As the proverb goes – the best time to plant a tree was twenty years ago, the second-best time is now. If you haven’t dedicated the appropriate time and resources to gaining a full understanding of your data practices, security, and storage – you can no longer afford to wait. This isn’t a quick outsource job or a quick/easy “trick” (and don’t believe anyone that tells you otherwise).
California Consumer Privacy Act of 2018
On June 28th, 2018, California lawmakers passed an aggressive data privacy bill centered around giving people the right to access and control the personal data that companies have collected. This was done as a measure to prevent an even more aggressive bill from appearing on the ballot this fall which would have been more difficult to modify. Many California tech companies reluctantly supported going this route, seeing it as the less daunting of the two.
From Wired – “The new legislation gives Californians the right to see what information businesses collect on them, request that it be deleted, get access to information on the types of companies their data has been sold to, and direct businesses to stop selling that information to third parties.”
Automatic Renewal and Continuous Service Offers
This comes on the heels of another law effective July 1st, 2018 centered around auto-renewal offers and the terms that go with it.
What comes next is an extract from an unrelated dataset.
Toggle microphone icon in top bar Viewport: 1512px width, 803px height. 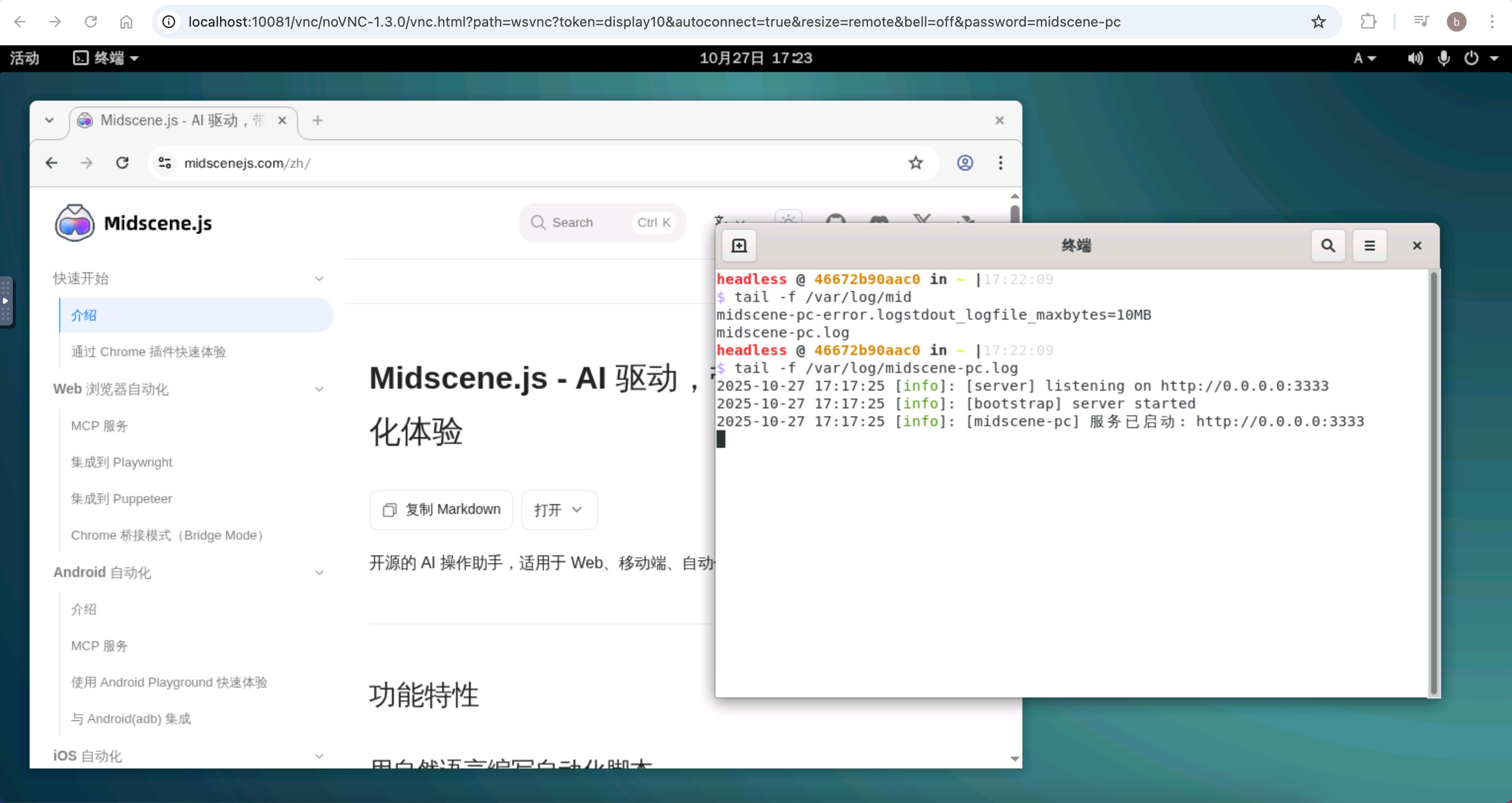click(x=1444, y=58)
From the CA bill search – This law will add additional requirements around the disclosure of the terms, notice before an auto-renewal takes place, and the ability for the consumer to more easily cancel this transaction.
While CMP’s (Consent Management Platforms) have recently popped up by the dozens hoping to gain traction in the run-up to GDPR, you need people internally that understand all of your data and how various systems transfer data back and forth. While GDPR may have been easier to brush aside for some of you due to small international audiences – California likely represents one of your largest segments of customers and will be impossible to ignore.